多弗朗明哥沒怎麼當回事,手上花樣的玩着那把槍,走過來把艾麗卡抄起來往懷裏一放,大大咧咧的攤開手靠在椅背上:“死了就死了唄,克勞迪亞那女人還送你這種東西?”
他把手放到女孩的頭頂,力氣還不小,比起揉頭髮,更像是氣不過晃她的腦袋。
“你怎麼連這種東西都收?”
艾麗卡看着流到明哥腳下的血,有點想躲開,但她的腿本來就懸在半空中,最後只是扶着明哥小臂的細軟手指,輕輕的蜷了蜷。
她又說了一遍:“他死了。”
多弗朗明哥嘖了一聲,用手指去碰她不停顫抖的睫毛,試了試發現她沒哭,幾不可查的鬆了口氣。
然後這個打了個騷粉色領結的男孩,哼哧哼哧的從兜里掏出了塊藍寶石。
——不論是切面、稜角、色澤還是大小,這塊寶石的價格遠遠超過【可以隨便裝在兜里】的等級。
他用兩根指頭夾着那塊寶石,提溜到她眼前,又開始用寶石的平面去碰她的睫毛。
艾麗卡伸手捏住他的手指攥在掌心,順便就把那塊寶石捏住了。
“怎麼樣?”男孩子的聲音裏帶着些孩子氣的炫耀:“這東西不錯吧?”
女孩子過了很久以後才開口,比起誇獎,更像是一句無所謂的感嘆。
“沒有盒子呢。
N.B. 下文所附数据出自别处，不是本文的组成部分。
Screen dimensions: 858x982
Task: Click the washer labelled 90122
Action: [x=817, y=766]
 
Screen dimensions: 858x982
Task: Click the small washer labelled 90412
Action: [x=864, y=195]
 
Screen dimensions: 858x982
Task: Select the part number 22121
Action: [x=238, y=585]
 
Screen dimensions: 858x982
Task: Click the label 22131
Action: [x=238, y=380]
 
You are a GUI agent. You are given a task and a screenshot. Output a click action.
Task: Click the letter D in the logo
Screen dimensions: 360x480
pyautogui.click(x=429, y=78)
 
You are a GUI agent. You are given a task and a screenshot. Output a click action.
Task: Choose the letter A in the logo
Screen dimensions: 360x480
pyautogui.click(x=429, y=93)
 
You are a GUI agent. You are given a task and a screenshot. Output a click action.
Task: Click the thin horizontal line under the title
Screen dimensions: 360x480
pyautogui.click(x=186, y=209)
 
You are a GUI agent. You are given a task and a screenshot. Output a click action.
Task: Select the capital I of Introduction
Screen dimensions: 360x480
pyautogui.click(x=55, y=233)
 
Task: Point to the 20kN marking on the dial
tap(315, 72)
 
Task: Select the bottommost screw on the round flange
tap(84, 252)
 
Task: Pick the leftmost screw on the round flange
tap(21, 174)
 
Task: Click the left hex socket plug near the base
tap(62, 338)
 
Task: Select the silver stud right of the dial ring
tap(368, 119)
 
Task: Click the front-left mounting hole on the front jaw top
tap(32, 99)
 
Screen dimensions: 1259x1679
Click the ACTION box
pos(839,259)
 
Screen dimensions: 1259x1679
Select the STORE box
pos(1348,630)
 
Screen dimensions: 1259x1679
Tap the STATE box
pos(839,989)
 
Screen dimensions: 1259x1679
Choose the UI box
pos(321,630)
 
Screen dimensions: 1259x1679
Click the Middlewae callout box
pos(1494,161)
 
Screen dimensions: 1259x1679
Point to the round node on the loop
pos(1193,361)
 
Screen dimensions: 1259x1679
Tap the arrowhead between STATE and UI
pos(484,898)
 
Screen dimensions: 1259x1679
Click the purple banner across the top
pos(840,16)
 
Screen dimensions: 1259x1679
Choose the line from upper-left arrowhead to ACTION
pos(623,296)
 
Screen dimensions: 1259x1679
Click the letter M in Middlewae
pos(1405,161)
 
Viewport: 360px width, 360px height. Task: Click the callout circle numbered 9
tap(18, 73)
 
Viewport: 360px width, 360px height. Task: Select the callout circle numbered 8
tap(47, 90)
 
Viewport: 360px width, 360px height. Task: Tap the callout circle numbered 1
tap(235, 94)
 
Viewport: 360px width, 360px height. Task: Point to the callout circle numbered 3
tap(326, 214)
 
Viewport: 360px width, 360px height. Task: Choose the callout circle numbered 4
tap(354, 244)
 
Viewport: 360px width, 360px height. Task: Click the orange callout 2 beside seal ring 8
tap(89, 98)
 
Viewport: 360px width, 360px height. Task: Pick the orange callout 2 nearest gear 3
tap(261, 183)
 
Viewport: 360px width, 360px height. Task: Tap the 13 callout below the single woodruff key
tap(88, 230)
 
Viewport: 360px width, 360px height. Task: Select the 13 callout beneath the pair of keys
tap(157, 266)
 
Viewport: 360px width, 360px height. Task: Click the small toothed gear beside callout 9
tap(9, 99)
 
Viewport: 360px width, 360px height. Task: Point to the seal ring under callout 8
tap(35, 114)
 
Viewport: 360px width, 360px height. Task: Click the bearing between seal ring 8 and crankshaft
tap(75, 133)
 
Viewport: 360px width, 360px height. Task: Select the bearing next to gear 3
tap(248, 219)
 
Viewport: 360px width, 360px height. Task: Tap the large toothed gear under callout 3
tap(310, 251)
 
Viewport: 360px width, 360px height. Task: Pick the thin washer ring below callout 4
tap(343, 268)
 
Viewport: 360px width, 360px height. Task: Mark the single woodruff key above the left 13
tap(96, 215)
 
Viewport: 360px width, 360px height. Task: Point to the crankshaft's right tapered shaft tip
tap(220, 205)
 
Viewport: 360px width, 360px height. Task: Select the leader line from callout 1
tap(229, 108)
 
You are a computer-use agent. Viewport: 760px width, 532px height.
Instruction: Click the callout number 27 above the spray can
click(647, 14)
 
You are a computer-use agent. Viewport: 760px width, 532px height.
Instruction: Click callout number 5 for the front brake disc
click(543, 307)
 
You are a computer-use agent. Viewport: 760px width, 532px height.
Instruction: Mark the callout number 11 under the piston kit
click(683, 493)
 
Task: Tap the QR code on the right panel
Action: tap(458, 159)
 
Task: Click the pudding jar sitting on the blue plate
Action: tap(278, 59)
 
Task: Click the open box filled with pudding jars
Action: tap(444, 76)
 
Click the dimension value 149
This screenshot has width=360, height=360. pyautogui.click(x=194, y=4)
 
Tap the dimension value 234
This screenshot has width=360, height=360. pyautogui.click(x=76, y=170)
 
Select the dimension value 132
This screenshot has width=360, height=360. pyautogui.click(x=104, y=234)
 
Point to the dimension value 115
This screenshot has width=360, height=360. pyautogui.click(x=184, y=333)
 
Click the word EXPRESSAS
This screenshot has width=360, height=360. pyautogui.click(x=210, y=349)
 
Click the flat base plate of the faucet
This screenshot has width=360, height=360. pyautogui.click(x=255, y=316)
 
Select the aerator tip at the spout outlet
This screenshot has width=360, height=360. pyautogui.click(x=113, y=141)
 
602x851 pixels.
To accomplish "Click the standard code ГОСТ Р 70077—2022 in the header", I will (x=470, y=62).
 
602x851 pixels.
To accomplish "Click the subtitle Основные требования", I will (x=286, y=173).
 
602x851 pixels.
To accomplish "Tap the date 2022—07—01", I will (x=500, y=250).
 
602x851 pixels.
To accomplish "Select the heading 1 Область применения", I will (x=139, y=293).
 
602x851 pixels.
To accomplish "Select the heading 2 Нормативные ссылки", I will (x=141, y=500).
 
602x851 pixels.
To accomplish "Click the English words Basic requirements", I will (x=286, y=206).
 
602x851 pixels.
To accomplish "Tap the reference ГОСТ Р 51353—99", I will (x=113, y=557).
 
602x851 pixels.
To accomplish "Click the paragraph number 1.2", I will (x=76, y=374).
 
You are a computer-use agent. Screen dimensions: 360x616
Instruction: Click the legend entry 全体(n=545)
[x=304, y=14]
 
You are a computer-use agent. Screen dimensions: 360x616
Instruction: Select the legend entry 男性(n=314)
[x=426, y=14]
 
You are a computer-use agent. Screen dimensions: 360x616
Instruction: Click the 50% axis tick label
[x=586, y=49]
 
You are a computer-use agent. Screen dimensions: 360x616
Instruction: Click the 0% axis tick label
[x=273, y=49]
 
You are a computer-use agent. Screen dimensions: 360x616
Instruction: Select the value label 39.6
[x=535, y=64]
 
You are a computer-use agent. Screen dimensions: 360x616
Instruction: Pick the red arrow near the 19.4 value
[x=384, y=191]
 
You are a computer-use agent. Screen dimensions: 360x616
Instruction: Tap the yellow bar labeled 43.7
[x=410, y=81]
”
“用匕首砍都留不下痕迹的東西,要盒子幹嘛。”
男孩小小年紀就笑的很有一番滿不在意的味道,多弗朗明哥又開始動她的眼皮:“看着像你的眼睛我才拿來的,不然還是紅色的那個大一點。”
“哦。”
然後他們吃了午飯,團在一起睡了午覺,艾麗卡醒來的時候,唐吉訶德家的長子已經離開了。
——據說去了法拉緹娜科夫家,也就是克勞迪亞家,把遇到的所有男性|奴隸都欺負了一遍,最後和生氣了的克勞迪亞兩個人,相互懟着做了十八個鬼臉,結果不歡而散。
艾麗卡一直把那塊藍寶石拿在手裏,像是握着那個那個奴隸已經流失殆盡的生命,又像是握着什麼她正在失去的東西。
吃過了晚飯,艾麗卡在院子裏漫無目的的走着,差不多傍晚的時候,走到花園堆放垃圾的角落。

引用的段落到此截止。